What I am doing here is I am using a longer lens to get the soft background and we have a reflector at minimal. But again it's all part of your artists and photographers' creativity, where images come from. So we brought a chair up, because you can't have somebody stand in the middle of nowhere and not have some comfortable spot. So we started by bringing the chair up, I had her sit on it, and then I had her stand up and lean on it to get a variation.
Anyway, the light, again, it is so simple. Just a little reflector into Natalie's eyes, and again, the lens is wide open, and that's why you get this soft background. ISO 100 in this case and 750th at the 2.8, that's the exposure on it with about a 120 mm lens. And again, but it's the way she feels, and as a photographer part of what you have to do is keep her feeling good and that's where the magic comes from. Here is my favorite image actually.
It's all done in that same setup. She is just leaning there, and you want to feel the ambience of everything surrounding, because that is what really is telling the story. And just look at her eyes. And I did unfortunately see that there were a few hairs there, so I used Photoshop to remove them. I use Photoshop minimally. Normally I don't need very much of it or next to none, but it helped in this case, and there is where this image came from as far as I'm concerned.
This is a successful image done with available light in the middle of the day. So let's go onto another place. This was very bright light, and then we're going to go to a place that was quite dark. At the end of the day, several hours later, the sun was starting to set and we went down to a daybed we have in our garden that Natalie could sit in and she becomes almost a different persona, a different individual here, because of the environment, and you do effect and create images that way.
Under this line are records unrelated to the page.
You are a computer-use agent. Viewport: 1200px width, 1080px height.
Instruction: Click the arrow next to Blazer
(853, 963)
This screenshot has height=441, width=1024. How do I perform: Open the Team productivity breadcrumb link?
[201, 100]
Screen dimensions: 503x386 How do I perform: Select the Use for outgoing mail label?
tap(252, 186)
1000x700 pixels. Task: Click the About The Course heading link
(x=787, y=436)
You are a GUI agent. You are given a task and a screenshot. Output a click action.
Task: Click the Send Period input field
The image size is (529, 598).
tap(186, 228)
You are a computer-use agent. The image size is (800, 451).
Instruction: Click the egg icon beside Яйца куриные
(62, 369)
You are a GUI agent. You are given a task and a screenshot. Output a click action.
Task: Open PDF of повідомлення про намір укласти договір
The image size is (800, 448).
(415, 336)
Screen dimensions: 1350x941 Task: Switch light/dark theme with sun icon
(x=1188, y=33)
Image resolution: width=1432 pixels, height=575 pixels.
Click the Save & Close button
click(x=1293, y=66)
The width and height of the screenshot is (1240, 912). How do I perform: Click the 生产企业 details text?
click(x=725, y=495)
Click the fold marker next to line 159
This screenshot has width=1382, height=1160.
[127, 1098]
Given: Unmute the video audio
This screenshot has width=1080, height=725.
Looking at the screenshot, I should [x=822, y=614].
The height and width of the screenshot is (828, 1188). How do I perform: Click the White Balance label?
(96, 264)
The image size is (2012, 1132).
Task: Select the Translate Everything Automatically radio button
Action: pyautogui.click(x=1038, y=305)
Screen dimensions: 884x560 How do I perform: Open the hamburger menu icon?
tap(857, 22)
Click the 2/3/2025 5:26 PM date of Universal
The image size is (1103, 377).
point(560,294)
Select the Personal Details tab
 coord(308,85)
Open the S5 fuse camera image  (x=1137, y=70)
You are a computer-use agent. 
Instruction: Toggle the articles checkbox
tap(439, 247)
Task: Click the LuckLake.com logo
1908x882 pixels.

Again, it's using a natural light. The light is very low. Now, I have put my ISO up to 2000, and we can do that with modern cameras like the 5D Mark II I was shooting with, and find little noise or grain. And this is an example of one of the pictures that I did, and using this square light called a light panel, it's an LED device, and I very delicately use this, because it's really about natural light here. I'm just dialing in very minimally a certain amount of light, because I want the sculpting that it provides me with.
That gives me this nice cheekbone look and the great catch lights, again, in the eyes. So again, she is comfortable. I am comfortable. We're talking. And you get images like this. This is the image I fall in love with. I love it because, again, that's the single light that we had to a place where you get this nice cheekbone effect and of course the magic in the eyes. But the key here, the base of it all, is we are working with natural light. Have no question of that, because this is really a natural light picture with a slight delicate fill and that's what we've been talking and working with today, natural light.
There are so many aspects of natural light, but it starts with you seeing it, feeling it, and responding to it. If you have to make any change, make sure it's delicate, delicate. Less is more and this is where the magic of photography comes from, especially photography that I care about, made with natural light.